Na szczeście przy rozjeździe na Zagrzeb/Ljubljana korek "szedł" do Zagrzebia i mogliśmy jechać. Potem postaliśmy tyko trochę przed granicą z CRO i .... już prawie w domu.
Wracaliśmy z CRO do domu przez Ljubljane, Villach, Linz (odbicie od autostrady Villach-Salzburg do Graz-Linz), Praga, Jakuszyce do Karpacza.
Powiem tak - korek w Mriborze (na którym wieszałem psy) to mały pikuś w porównaniu z tym co się dzieje w Slowenii przed Villach a potem w Austrii.
Trwają tam intensywne budowy i trasa to jeden wielki korek.
Po naszej stronie jeszcze nie było najgorzej, ale to co widziałem w strone do CRO to masakra. Ponad 100km jak jechaliśmy, to w przeciwną strone ludzie stali i .... stali. Po prostu 100km stania. Jakbym miał tak stać to normalnie chyba bym zawrócił spowrotem do domu.
Poza tym trasa Villach-Linz jest droższa. Kupa opłat w Austrii za tunele.
Czas przejazdu w zasadzie ten sam, z Puli do Karpacza 15h, czyli +ok.5 do Poznania to też 20h.
Generalnie polecam tą pierwszą przez Brno i Wiedeń.

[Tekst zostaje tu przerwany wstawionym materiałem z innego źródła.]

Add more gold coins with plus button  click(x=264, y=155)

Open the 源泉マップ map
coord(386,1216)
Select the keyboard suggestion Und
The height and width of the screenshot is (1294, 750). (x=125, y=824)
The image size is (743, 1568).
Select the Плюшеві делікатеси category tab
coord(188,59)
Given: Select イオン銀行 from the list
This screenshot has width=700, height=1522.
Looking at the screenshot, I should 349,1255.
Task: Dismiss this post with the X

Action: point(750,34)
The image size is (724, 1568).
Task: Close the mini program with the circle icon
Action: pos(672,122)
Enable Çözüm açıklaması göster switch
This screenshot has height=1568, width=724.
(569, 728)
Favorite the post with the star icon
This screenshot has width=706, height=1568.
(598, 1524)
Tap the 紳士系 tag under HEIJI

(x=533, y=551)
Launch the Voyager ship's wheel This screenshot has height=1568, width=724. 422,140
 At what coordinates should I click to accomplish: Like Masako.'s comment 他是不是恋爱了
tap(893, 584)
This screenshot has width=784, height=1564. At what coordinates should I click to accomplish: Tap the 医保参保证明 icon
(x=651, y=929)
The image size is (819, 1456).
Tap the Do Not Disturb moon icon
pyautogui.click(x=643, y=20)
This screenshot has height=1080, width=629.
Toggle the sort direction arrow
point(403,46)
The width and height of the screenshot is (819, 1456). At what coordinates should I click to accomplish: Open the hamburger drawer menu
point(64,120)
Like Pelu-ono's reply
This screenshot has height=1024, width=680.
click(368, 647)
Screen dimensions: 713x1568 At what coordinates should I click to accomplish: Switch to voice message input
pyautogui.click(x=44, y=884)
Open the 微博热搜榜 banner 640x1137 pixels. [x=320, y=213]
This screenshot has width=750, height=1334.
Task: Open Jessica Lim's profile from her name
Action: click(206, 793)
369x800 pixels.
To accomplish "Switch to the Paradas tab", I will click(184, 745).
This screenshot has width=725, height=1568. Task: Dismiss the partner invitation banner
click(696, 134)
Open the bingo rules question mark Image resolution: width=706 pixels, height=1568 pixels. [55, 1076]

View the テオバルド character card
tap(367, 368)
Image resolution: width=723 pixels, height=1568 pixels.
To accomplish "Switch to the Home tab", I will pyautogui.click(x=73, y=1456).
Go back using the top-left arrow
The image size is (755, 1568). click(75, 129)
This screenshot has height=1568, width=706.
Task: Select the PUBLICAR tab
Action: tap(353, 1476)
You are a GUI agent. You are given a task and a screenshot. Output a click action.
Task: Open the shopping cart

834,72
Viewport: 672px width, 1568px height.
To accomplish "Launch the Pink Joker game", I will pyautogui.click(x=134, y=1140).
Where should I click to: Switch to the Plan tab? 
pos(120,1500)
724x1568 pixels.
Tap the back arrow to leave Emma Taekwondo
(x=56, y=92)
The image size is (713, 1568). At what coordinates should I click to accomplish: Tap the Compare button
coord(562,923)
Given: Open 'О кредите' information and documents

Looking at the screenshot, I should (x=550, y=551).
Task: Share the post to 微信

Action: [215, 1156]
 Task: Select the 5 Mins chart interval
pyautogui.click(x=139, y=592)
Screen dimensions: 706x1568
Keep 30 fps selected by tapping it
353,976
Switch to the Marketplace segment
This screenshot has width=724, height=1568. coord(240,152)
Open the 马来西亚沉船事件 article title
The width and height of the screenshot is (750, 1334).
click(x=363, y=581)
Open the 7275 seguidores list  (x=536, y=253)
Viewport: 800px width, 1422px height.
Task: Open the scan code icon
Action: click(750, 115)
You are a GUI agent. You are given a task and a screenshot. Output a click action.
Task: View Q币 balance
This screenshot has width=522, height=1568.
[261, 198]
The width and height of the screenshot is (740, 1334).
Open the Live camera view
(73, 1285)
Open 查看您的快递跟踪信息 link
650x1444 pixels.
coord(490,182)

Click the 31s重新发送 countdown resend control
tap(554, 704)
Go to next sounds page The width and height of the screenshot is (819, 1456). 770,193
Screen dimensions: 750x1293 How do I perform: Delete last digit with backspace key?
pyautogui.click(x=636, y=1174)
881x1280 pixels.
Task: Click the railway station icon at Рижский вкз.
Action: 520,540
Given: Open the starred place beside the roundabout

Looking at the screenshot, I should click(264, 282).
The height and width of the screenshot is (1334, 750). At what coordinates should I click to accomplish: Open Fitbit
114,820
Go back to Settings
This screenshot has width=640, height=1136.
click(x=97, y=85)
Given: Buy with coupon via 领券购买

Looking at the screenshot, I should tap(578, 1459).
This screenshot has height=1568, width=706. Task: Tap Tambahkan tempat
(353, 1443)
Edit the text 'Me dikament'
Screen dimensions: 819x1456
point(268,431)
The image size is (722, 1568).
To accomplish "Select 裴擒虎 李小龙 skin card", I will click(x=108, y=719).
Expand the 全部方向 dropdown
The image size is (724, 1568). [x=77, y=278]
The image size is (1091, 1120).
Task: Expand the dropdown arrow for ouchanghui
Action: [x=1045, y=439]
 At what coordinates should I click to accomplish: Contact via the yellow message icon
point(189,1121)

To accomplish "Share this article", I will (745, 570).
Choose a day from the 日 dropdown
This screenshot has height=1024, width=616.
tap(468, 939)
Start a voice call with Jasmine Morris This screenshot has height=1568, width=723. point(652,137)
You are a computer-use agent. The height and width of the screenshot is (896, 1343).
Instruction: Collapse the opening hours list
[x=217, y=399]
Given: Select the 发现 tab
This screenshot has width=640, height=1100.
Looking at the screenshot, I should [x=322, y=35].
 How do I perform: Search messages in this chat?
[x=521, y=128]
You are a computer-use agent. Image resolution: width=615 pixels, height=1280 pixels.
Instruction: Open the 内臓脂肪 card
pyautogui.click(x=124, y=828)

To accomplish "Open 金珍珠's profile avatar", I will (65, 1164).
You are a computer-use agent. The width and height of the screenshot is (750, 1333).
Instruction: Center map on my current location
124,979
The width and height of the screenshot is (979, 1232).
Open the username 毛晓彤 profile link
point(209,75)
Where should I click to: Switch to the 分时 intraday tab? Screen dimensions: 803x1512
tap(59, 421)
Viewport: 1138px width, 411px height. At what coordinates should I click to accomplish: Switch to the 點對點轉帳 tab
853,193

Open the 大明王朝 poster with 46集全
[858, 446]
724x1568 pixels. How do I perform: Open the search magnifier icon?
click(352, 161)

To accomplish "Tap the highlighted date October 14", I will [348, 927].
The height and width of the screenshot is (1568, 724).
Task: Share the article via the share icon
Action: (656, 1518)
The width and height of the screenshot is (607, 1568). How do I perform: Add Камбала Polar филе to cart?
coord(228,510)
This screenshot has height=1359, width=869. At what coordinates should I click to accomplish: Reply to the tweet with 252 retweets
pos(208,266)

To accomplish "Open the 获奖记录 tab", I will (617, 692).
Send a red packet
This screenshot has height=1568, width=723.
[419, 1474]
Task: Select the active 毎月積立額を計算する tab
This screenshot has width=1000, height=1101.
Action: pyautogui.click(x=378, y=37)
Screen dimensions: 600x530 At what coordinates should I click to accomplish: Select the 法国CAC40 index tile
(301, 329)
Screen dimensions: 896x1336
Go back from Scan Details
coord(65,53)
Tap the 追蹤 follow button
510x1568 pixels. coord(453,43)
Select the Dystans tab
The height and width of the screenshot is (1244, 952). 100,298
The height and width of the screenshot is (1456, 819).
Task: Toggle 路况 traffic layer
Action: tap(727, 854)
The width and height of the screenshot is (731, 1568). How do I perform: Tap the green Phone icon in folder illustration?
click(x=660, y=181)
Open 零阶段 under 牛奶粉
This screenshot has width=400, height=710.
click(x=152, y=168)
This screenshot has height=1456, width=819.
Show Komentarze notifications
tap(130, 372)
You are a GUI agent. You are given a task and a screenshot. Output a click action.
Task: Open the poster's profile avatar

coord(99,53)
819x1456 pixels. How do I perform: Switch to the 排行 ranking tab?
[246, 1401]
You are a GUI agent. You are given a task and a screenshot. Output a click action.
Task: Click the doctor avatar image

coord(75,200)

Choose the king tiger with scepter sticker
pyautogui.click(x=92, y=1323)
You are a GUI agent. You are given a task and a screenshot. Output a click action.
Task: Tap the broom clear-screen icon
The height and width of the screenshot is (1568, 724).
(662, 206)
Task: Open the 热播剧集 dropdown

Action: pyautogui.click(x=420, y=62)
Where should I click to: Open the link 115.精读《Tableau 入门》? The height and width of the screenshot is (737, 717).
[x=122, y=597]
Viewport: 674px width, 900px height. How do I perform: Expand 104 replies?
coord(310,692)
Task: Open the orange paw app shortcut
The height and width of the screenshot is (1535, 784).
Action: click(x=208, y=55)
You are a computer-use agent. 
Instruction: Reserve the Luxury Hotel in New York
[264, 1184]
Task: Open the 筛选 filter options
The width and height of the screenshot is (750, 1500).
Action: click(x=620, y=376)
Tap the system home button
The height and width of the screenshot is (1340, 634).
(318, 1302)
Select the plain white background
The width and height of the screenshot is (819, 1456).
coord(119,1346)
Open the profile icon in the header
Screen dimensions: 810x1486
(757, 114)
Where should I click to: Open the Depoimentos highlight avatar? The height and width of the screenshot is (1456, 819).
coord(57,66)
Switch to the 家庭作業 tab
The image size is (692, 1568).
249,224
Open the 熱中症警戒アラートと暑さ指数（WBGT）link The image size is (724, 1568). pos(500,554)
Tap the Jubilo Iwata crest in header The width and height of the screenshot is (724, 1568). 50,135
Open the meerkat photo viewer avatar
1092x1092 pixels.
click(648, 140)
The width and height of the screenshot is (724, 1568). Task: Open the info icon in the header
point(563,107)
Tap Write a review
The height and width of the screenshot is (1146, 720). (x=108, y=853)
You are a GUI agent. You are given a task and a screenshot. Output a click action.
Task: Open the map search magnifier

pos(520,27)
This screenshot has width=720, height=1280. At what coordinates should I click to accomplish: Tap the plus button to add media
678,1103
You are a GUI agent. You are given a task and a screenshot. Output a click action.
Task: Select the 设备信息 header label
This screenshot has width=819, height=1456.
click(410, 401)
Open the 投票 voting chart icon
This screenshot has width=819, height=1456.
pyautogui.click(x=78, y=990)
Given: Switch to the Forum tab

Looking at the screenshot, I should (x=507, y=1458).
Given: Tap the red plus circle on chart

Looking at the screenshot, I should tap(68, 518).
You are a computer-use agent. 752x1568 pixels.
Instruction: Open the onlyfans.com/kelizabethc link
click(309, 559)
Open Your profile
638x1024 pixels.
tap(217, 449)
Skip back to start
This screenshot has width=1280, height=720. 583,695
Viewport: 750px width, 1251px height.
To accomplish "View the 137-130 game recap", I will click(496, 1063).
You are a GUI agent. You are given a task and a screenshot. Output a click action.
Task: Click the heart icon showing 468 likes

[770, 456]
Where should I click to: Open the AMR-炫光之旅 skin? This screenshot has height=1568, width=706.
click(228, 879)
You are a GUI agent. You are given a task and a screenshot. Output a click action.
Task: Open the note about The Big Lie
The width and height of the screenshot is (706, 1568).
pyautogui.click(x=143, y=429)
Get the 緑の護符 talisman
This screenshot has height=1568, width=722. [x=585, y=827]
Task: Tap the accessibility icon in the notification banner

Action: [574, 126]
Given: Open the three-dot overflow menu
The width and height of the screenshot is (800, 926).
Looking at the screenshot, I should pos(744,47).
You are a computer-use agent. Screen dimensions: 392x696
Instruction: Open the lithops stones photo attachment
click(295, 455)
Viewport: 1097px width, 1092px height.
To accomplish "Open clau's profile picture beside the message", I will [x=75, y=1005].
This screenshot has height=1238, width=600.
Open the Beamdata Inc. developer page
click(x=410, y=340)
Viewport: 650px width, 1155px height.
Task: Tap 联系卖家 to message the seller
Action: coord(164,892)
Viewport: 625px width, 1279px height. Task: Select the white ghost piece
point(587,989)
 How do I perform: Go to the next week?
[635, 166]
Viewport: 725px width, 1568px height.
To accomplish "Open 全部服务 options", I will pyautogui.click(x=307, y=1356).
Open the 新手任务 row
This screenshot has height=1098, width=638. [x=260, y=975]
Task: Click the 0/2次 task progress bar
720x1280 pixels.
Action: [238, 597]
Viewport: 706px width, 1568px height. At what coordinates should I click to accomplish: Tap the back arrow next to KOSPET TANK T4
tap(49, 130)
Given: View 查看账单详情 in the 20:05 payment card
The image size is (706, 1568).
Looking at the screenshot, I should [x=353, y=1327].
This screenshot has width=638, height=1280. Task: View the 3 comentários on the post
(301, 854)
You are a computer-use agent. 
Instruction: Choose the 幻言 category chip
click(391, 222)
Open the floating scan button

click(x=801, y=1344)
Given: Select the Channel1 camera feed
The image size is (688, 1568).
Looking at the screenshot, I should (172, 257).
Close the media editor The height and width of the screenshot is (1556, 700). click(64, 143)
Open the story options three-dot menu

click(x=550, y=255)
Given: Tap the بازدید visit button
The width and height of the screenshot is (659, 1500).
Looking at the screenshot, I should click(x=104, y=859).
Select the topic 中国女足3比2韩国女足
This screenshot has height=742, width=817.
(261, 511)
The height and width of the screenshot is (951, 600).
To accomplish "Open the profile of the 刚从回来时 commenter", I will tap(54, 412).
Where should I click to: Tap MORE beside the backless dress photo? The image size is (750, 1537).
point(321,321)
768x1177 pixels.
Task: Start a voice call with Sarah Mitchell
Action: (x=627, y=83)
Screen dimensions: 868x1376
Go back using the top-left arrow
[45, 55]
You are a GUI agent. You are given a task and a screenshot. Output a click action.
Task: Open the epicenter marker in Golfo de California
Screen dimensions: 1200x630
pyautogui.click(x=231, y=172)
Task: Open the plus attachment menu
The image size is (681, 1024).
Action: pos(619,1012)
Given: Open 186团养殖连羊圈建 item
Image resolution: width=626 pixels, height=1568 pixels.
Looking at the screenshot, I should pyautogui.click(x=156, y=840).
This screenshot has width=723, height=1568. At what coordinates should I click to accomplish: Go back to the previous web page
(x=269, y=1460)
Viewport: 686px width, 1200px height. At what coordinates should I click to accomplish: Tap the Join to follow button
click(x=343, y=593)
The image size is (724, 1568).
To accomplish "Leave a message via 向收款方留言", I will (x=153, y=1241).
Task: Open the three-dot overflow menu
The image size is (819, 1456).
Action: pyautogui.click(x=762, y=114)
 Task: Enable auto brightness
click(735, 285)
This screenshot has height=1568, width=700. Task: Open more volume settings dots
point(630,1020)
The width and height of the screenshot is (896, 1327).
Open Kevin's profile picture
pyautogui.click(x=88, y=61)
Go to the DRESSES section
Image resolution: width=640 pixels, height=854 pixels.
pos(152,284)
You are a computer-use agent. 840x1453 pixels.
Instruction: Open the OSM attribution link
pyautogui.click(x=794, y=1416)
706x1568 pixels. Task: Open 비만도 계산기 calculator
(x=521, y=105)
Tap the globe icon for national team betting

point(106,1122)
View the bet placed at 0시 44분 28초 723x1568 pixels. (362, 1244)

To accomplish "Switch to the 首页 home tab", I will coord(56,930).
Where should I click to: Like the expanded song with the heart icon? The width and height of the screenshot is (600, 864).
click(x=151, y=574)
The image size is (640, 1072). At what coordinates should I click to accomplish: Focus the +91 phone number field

No cóż - przeżyłem doświadczyłem i w sumie powiem tylko, że nie ma się czego bać. Da się przejechać nawet bez nawigacji i z "mieszającą" babą obok (tzn, moją analfabetyczną mapowo żoną) i licząc tylko na atlas i swoją pamięć po przestudiowaniu map w konfrontacji z mieszaniem baby, że chyba coś nie tak i "no gdzie ty jedziesz" - dałem rade
.
W razie pytań chętnie podziele się swoimi doświadczeniami.